SUPPLIED ENTRIES:

::::::::::

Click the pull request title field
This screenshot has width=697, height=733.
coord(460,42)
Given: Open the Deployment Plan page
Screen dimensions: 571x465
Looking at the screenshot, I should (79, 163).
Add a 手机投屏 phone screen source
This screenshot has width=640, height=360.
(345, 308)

::::::::::

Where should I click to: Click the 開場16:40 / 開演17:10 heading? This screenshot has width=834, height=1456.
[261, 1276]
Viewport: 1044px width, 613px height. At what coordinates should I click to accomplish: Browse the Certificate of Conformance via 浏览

::::::::::

Give again exactly, and only, the lines above starting at the one with "Where should I" and ending at the one with "Viewport: 1044px width, 613px".

ANSWER TO THIS TASK:
Where should I click to: Click the 開場16:40 / 開演17:10 heading? This screenshot has width=834, height=1456.
[261, 1276]
Viewport: 1044px width, 613px height. At what coordinates should I click to accomplish: Browse the Certificate of Conformance via 浏览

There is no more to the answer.